Fictional bank capital

Why our Fundamental Approach to Banking Regulation is Inherently Unsound
Our current approach to banking regulation exposes us to recurrent, intensifying financial crises. The good news is that because we reached an all time low in Basel II, Basel III almost has to be an improvement. The bad news is that Basel III has not reexamined the fundamental assumptions underlying the Basel process. As a result, Basel III will be a variant on the common ineffective theme of banking regulation designed by economists and the industry. ...

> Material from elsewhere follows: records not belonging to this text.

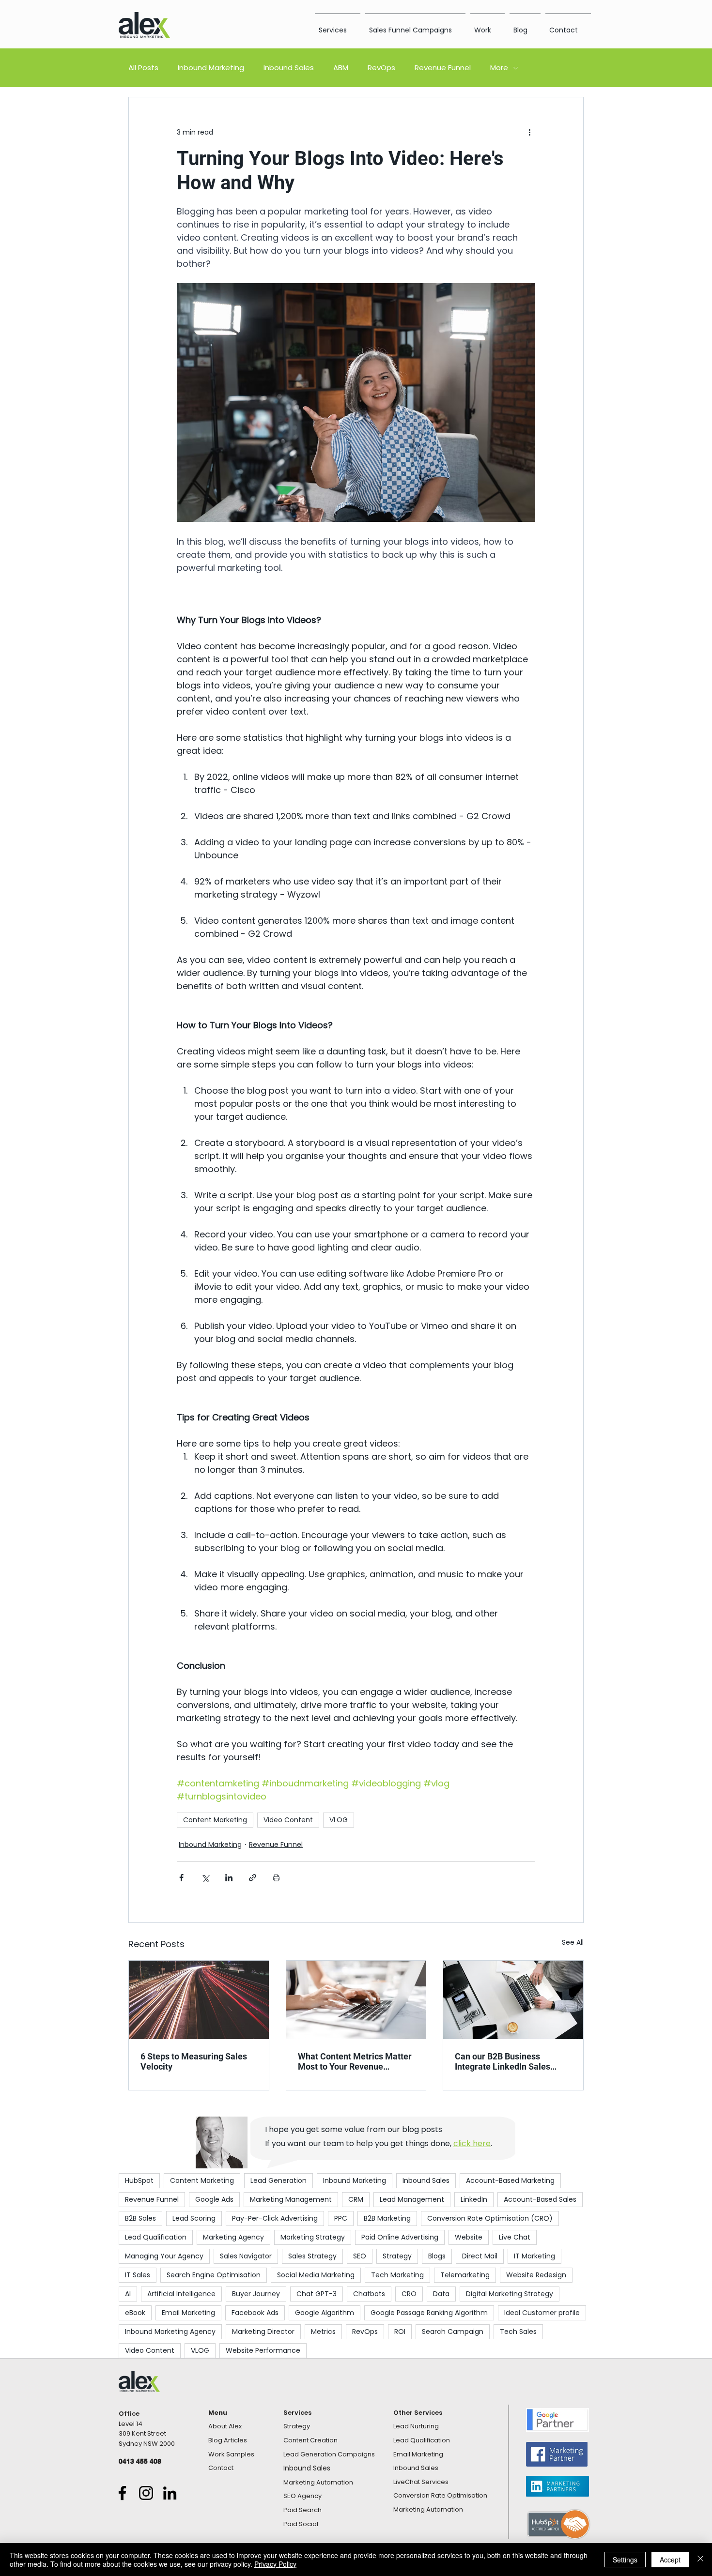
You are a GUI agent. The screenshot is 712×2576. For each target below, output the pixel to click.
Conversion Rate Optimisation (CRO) (490, 2218)
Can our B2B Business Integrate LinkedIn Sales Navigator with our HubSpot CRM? (509, 2061)
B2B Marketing (387, 2218)
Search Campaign (452, 2331)
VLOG (338, 1820)
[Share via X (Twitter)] (205, 1877)
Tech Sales (518, 2331)
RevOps (381, 67)
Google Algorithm (324, 2312)
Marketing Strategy (312, 2237)
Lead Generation (278, 2180)
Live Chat (514, 2237)
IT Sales (137, 2275)
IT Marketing (534, 2256)
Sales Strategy (312, 2256)
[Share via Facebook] (181, 1877)
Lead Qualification (155, 2237)
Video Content (288, 1820)
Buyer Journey (256, 2294)
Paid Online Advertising (399, 2237)
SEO (359, 2256)
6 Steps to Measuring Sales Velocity (193, 2061)
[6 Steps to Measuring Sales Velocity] (199, 2000)
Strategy (397, 2256)
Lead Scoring (194, 2218)
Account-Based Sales (540, 2199)
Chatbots (369, 2294)
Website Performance (263, 2350)
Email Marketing (188, 2312)
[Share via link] (252, 1877)
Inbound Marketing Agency (170, 2331)
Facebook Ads (255, 2312)
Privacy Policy (275, 2564)
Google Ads (214, 2199)
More (499, 67)
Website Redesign (536, 2275)
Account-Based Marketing (510, 2180)
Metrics (323, 2331)
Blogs (437, 2256)
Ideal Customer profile (542, 2312)
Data (441, 2294)
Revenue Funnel (443, 67)
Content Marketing (215, 1820)
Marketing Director (263, 2331)
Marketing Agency (233, 2237)
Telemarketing (465, 2275)
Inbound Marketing (211, 67)
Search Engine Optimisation (214, 2275)
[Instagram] (146, 2493)
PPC (340, 2218)
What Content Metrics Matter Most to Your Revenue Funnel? (355, 2061)
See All (573, 1942)
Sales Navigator (246, 2256)
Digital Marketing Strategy (509, 2294)
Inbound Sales (288, 67)
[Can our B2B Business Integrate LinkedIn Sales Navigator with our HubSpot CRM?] (513, 2000)
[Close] (700, 2559)
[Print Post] (276, 1877)
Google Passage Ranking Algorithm (429, 2312)
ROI (399, 2331)
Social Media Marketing (316, 2275)
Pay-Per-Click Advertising (275, 2218)
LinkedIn (474, 2199)
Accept (670, 2559)
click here (472, 2143)
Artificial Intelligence (181, 2294)
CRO (409, 2294)
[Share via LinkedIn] (228, 1877)
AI (128, 2294)
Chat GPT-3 (316, 2294)
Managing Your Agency (164, 2256)
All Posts (143, 67)
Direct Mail (479, 2256)
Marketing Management (291, 2199)
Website (468, 2237)
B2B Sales (140, 2218)
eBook (135, 2312)
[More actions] (529, 132)
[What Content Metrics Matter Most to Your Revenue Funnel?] (356, 2000)
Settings (625, 2559)
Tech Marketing (397, 2275)
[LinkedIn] (169, 2493)
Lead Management (412, 2199)
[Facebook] (122, 2493)
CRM (355, 2199)
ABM (340, 67)
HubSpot (139, 2180)
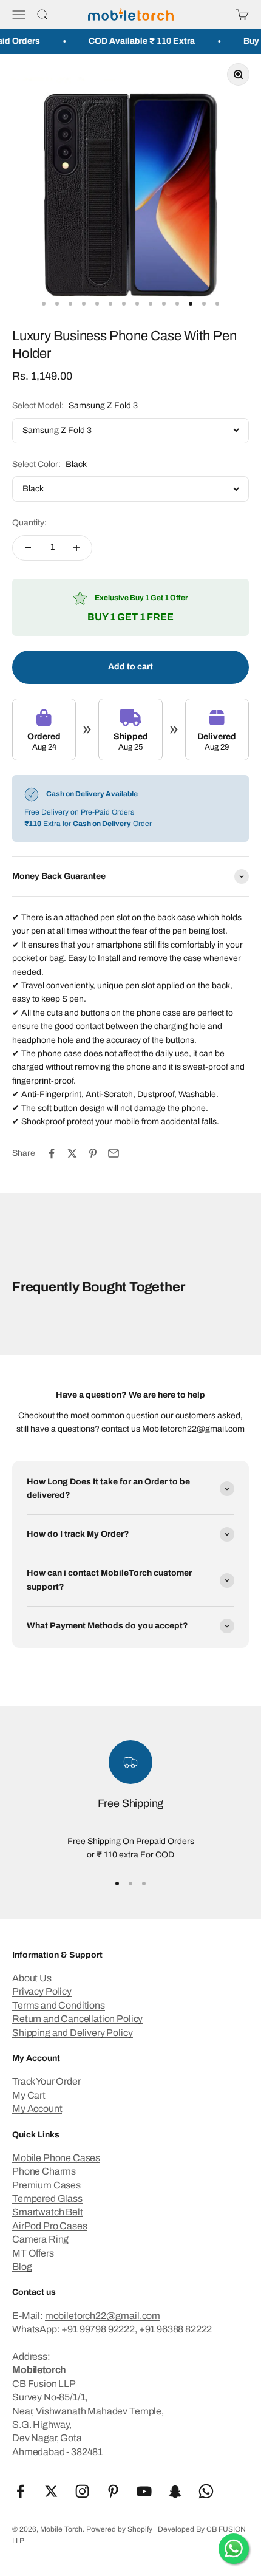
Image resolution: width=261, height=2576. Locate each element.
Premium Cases (46, 2185)
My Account (37, 2108)
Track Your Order (46, 2081)
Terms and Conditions (58, 2005)
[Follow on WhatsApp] (206, 2491)
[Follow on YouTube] (144, 2491)
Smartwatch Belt (47, 2212)
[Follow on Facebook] (20, 2491)
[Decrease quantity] (28, 548)
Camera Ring (40, 2239)
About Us (32, 1978)
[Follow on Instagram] (82, 2491)
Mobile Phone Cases (56, 2158)
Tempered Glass (47, 2198)
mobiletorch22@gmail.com (102, 2316)
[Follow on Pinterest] (113, 2491)
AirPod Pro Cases (49, 2226)
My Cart (29, 2095)
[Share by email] (113, 1153)
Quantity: (29, 522)
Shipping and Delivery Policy (72, 2033)
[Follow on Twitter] (51, 2491)
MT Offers (33, 2253)
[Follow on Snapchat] (175, 2491)
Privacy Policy (42, 1991)
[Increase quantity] (76, 548)
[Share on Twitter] (72, 1153)
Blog (22, 2266)
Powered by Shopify (119, 2529)
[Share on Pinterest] (93, 1153)
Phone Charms (44, 2171)
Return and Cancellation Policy (77, 2019)
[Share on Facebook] (51, 1153)
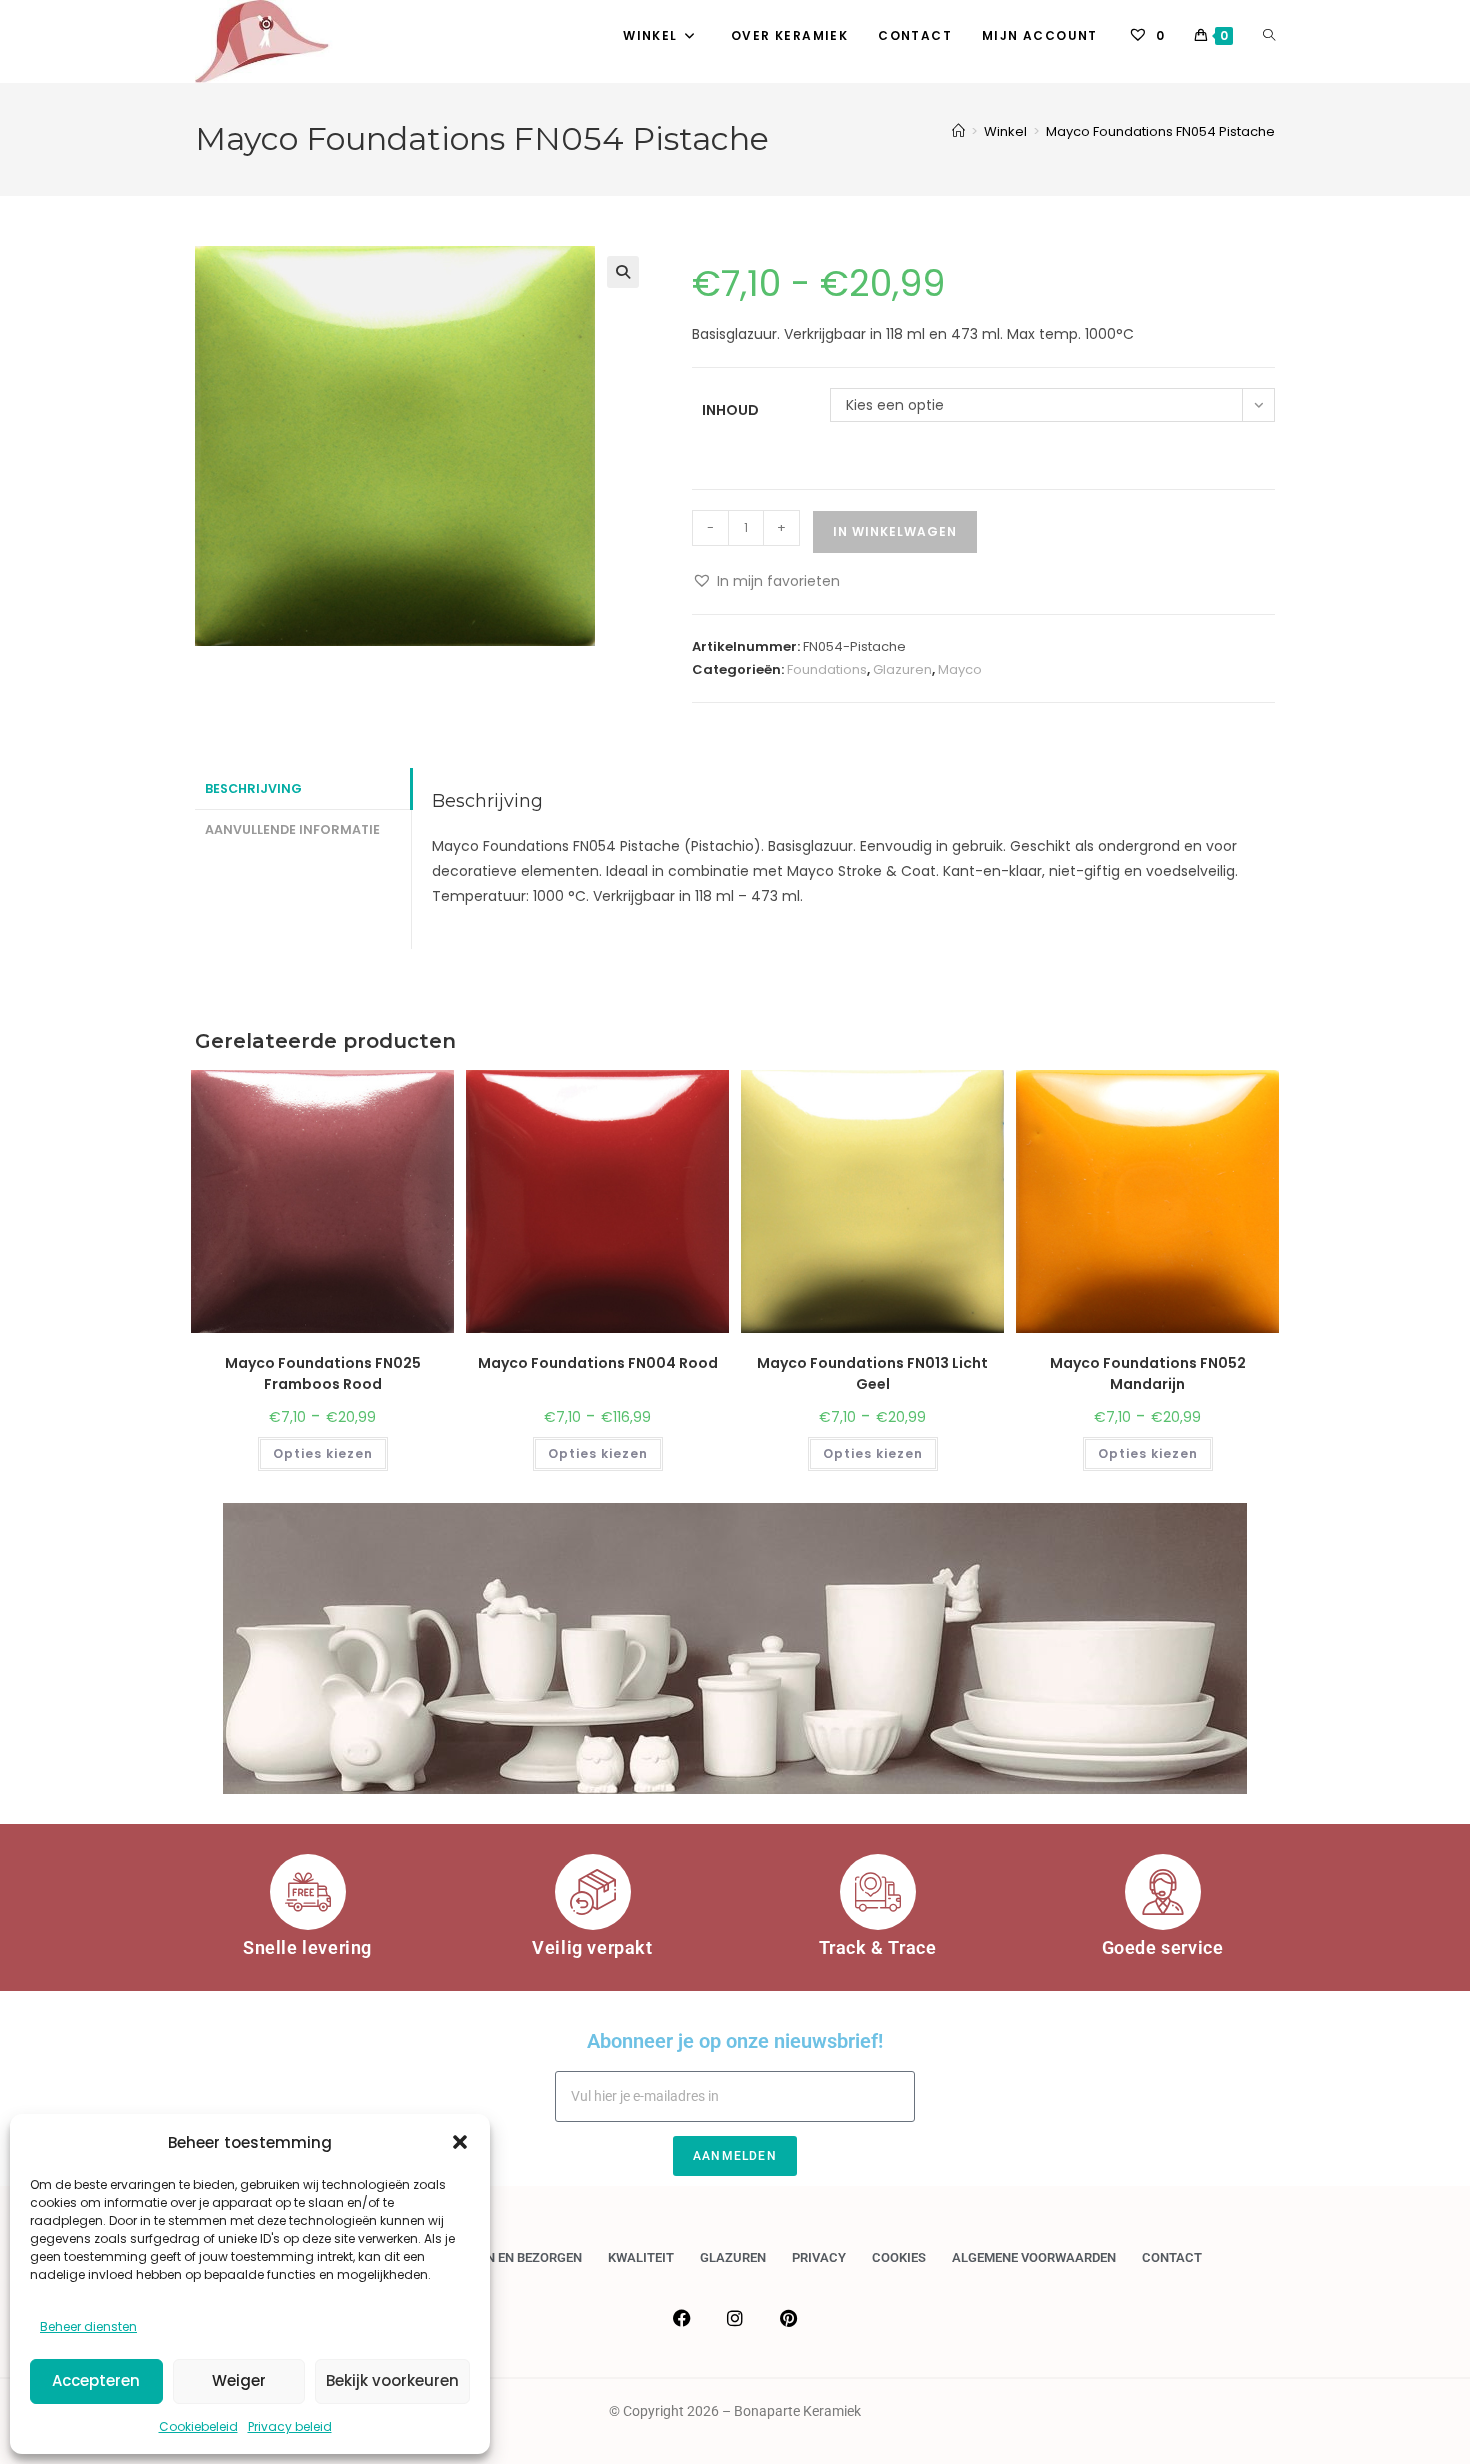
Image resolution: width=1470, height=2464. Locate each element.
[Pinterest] (788, 2318)
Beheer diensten (88, 2326)
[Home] (958, 131)
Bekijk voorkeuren (392, 2380)
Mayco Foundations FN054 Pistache (1160, 131)
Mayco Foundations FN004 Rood (598, 1363)
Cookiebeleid (198, 2426)
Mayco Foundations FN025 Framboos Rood (323, 1373)
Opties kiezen (323, 1453)
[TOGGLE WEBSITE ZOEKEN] (1269, 36)
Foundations (827, 669)
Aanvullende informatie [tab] (292, 829)
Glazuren (902, 669)
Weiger (239, 2380)
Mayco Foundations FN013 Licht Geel (872, 1373)
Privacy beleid (290, 2426)
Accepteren (96, 2380)
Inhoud (730, 410)
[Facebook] (682, 2318)
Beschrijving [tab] (253, 788)
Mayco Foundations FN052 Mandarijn (1148, 1373)
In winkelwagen (895, 531)
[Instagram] (735, 2318)
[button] (460, 2142)
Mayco (960, 669)
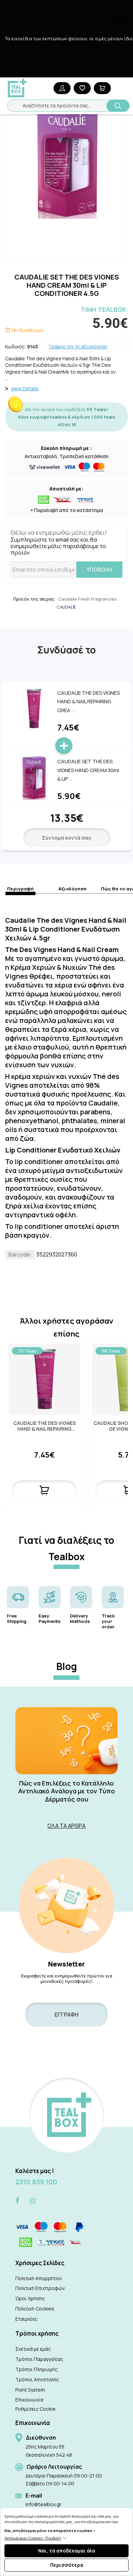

The fundamental disconnect with making capital requirements the pillar of banking regulation is that “capital”, “net worth”, and “equity” are accounting concepts. They have no meaning outside of accounting. Worse, they are all residual accounting concepts. Accountants do not, and cannot, count a modern bank’s “capital.” They determine assets and subtract liabilities to determine capital. The implication of that is that the accuracy of reported “capital” depends on the accuracy of the valuation of every asset and liability. That means that capital is not only an accounting concept, but the accounting concept most subject to error. For a large bank, there are literally tens of thousands of ways to use accounting to distort reported capital by enormous amounts. Beyond the obvious – understate liabilities and overstate asset values – banks are the perfect vehicles to self-fund “capital.”